- Extracted material

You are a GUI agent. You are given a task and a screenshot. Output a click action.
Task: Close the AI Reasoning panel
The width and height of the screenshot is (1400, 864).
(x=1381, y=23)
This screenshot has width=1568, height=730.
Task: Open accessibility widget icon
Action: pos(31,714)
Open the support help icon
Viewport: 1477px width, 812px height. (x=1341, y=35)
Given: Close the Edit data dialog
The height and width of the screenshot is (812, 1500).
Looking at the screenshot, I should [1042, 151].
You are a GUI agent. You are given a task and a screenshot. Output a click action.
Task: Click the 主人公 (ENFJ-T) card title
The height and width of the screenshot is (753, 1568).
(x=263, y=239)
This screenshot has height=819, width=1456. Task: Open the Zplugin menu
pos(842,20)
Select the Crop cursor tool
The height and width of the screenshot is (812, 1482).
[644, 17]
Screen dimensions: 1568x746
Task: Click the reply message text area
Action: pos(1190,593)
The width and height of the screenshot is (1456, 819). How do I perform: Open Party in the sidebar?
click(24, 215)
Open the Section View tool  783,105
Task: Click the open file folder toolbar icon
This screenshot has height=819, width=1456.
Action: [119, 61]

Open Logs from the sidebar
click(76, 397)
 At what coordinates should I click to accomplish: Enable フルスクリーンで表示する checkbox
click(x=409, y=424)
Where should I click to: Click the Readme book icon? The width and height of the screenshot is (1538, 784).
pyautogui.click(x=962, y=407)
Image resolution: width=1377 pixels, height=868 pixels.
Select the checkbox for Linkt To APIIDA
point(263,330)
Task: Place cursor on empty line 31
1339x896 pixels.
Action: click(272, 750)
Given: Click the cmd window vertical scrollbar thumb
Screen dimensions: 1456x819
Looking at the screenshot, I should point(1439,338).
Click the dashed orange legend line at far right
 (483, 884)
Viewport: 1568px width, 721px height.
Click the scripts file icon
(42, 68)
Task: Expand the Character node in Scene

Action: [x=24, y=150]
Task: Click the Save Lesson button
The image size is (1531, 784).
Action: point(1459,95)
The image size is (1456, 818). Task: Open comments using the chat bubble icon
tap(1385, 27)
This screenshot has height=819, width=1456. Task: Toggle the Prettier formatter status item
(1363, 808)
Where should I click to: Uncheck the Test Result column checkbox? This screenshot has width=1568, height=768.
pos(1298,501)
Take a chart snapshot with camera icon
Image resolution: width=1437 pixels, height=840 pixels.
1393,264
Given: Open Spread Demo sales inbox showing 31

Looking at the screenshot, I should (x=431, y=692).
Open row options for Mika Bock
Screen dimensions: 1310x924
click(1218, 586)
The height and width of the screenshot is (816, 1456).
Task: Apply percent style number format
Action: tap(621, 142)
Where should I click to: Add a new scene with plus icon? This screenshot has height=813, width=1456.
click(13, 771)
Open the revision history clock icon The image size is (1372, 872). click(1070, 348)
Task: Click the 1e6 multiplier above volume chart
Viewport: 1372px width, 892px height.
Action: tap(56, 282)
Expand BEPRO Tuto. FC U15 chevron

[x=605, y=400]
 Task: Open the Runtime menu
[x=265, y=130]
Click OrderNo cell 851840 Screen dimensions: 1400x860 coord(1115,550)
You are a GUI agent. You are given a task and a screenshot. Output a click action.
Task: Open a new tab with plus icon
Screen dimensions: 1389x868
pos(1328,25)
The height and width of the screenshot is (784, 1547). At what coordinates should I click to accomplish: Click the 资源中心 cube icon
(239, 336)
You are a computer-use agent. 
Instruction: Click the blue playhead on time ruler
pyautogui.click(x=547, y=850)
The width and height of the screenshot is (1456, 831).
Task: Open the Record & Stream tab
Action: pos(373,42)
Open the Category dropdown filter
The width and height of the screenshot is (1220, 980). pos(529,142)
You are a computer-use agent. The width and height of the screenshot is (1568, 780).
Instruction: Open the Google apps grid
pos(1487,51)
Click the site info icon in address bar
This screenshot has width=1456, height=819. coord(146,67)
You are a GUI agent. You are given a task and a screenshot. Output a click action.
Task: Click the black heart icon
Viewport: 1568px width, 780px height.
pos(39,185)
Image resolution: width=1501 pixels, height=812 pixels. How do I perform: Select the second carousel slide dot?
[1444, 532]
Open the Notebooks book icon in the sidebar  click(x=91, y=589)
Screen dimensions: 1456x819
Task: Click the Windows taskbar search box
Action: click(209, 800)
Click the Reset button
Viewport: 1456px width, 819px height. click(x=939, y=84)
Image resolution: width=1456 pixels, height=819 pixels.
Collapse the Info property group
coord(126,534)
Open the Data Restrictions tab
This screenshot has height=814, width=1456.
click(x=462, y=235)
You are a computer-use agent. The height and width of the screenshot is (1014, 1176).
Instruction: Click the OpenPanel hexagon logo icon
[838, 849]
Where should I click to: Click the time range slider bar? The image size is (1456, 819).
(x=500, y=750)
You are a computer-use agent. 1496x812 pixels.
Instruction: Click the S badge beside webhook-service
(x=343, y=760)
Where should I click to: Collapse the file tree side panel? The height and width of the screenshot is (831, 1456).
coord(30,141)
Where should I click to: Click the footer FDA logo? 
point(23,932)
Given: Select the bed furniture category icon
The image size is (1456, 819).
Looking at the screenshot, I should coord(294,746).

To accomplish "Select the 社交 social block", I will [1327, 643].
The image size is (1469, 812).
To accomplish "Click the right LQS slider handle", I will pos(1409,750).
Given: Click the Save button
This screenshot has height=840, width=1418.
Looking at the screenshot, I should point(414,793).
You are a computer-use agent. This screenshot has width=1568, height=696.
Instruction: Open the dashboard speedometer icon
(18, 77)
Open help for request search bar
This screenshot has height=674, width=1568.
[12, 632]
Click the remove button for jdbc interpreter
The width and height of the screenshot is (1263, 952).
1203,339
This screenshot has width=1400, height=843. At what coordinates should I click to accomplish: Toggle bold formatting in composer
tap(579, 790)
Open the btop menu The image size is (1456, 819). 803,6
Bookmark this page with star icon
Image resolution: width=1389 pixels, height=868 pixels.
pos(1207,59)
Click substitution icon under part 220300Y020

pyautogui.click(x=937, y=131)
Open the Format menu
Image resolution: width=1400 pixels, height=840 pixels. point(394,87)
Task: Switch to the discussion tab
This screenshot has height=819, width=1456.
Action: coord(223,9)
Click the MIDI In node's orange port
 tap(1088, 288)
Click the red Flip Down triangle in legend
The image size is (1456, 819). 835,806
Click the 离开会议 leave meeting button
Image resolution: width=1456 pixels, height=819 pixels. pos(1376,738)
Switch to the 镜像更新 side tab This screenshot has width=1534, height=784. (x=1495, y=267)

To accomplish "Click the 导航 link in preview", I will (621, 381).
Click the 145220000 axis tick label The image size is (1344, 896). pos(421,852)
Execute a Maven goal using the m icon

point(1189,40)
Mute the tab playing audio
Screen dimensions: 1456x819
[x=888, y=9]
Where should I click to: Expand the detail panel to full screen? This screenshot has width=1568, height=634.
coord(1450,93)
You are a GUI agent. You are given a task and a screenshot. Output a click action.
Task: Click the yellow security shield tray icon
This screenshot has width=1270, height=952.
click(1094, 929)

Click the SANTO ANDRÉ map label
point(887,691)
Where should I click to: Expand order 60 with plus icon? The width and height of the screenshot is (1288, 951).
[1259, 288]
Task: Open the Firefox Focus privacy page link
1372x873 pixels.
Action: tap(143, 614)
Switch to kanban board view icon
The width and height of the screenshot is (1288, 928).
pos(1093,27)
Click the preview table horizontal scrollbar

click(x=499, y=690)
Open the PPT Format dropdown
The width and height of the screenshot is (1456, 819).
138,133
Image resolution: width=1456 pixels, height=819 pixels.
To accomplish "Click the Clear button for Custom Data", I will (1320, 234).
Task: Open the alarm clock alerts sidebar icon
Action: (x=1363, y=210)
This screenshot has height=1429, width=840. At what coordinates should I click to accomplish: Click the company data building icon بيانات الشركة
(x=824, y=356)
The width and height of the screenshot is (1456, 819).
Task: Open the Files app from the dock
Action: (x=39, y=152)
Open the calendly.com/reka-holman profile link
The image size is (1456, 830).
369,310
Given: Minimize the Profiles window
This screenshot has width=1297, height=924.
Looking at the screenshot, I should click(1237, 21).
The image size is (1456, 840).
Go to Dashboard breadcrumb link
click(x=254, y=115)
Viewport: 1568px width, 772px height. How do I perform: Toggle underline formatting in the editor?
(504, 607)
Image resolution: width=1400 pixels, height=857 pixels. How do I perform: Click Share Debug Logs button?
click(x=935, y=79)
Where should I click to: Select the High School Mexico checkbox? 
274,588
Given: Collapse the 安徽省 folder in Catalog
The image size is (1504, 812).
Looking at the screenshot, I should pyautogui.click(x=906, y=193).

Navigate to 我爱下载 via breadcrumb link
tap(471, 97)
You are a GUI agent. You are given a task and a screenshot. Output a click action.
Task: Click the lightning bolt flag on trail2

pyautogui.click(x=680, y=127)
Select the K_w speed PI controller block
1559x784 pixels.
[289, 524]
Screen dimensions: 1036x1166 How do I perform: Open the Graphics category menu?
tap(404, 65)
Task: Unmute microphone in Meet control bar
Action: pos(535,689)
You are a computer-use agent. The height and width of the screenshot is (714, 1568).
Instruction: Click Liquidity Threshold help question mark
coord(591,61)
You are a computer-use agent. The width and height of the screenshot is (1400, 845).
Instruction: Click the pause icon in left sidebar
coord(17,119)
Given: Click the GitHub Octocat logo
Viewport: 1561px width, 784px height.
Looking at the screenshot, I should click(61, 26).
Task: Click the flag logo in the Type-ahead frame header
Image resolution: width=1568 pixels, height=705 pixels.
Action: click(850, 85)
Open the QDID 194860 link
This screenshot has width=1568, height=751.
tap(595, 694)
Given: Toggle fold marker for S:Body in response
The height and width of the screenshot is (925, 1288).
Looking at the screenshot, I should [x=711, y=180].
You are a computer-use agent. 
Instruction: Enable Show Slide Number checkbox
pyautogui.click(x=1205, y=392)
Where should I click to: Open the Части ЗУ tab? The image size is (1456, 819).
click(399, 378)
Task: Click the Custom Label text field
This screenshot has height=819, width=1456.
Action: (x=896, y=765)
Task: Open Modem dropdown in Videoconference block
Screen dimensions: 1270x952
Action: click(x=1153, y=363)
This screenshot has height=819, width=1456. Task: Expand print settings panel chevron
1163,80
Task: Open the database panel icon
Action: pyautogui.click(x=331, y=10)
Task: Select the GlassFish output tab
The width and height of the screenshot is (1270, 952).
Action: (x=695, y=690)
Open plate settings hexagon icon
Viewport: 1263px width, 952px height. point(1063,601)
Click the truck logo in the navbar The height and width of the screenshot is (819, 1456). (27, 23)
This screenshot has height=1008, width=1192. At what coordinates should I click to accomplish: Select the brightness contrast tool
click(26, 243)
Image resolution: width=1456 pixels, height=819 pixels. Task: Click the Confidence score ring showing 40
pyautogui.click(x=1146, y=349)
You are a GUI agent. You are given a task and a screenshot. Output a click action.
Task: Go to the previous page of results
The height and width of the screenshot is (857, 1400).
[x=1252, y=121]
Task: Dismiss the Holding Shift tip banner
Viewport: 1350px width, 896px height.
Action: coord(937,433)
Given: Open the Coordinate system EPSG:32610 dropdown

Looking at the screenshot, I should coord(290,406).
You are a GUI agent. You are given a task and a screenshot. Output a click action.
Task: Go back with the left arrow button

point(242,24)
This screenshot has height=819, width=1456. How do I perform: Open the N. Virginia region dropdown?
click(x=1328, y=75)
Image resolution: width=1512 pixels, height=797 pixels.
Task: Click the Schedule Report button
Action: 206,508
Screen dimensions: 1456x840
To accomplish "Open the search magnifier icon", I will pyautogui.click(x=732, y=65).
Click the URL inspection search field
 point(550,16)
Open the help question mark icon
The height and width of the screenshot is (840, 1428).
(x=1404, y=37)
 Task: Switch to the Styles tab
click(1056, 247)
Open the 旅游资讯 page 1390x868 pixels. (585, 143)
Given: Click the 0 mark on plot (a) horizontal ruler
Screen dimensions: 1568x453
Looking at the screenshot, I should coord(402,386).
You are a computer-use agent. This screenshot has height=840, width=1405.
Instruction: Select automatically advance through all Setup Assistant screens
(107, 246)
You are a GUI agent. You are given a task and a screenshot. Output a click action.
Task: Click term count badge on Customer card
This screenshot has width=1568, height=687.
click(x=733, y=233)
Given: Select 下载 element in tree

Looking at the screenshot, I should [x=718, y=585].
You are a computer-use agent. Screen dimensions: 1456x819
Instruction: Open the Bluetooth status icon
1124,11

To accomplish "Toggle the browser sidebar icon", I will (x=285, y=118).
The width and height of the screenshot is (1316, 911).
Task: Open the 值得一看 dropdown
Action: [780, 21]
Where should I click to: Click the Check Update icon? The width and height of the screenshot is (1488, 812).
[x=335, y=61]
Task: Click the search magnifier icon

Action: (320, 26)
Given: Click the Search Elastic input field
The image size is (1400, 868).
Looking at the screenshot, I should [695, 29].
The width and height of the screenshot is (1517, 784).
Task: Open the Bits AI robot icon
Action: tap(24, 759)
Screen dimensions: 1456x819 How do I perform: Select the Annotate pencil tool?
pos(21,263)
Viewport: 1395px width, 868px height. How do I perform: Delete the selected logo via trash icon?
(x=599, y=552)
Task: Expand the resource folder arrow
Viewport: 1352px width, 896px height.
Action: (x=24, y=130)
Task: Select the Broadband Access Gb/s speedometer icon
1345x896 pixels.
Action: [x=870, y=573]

- Assigned task
Retype the lines beginning at the one containing "Task: Select the Broadband" and ending at the final line of the material, both included.

- Answer box
Task: Select the Broadband Access Gb/s speedometer icon
1345x896 pixels.
Action: [x=870, y=573]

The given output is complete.